Eyes closed, Calum jumps, and for a moment finds himself floating.
And he is back inside his body and falling. The wind whistles into his ears and his head fills with a sort of screaming, all he can hear is screaming, his guts tumble, and down he plummets, not quite a swan-dive but flattened out, all swimming limbs, the tug of gravity, Calum’s body, the water and meat of it, falling, and it feels endless, this fall, down and down he tumbles toward the possible river below. He braces himself for the smack and icy rush, time will slow as the water catches him, then he will sink, and his crushed and ruined corpse will be buoyed back to the surface and swept away. And if this is a dream Calum will instead of dying hit the water and wake.

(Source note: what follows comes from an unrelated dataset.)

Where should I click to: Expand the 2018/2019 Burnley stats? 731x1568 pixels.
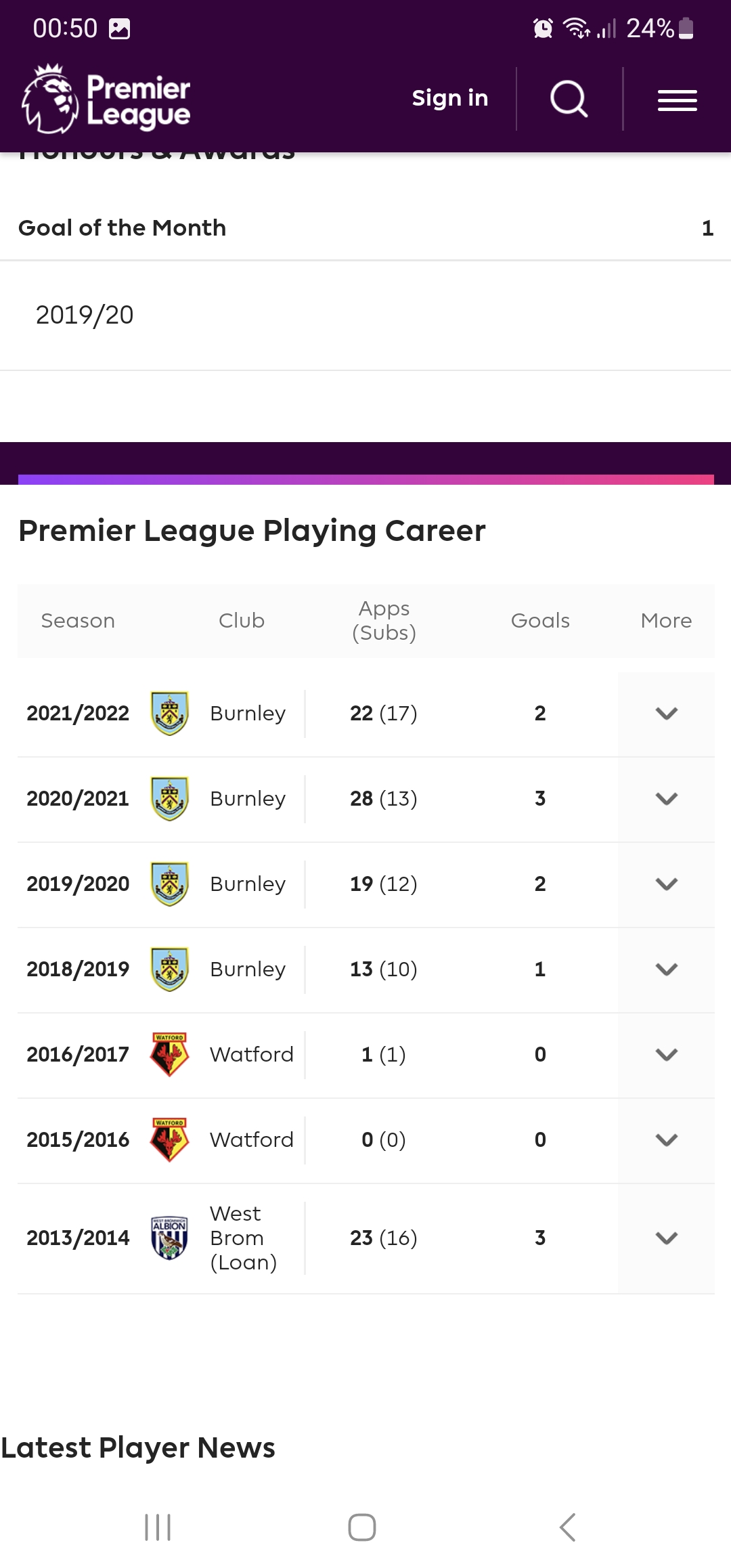(666, 970)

THAT’S HIM, said Starx. That’s the kid.
What kid — oh. Him?
That kid on the corner there. The one who spat on you.
Across the intersection of F and 10 the fog opened to reveal the Golden Barrel Taverne. From the Citywagon idling at the corner Olpert watched: onto the sidewalk stumbled a someone in a black sweatshirt, hood up. His movements were a sleepwalker’s — that sludgy, heavyfooted trudge through one’s own inner world.
Same shirt, said Starx, same slouch. Though, fug. All these people look the same to me.
Olpert squinted. The fog swirled, the figure disappeared. Are you sure that’s him? What’s he doing?
Take the wheel, said Starx, unbuckling his seatbelt. I’m going.
A lump bobbed in Olpert’s throat.
These animals, they need to pay.
Starx flew into the street like a great khaki bat, the fog closed around him. A scrabble of footsteps, muffled shouts, Olpert thought he heard his name, opened his door, reconsidered, and slid into the driver’s seat. As he edged the Citywagon forward, the passengerside door flapped and creaked. A misty whorl shivered up over the hood. Olpert eased on the accelerator, couldn’t see anything.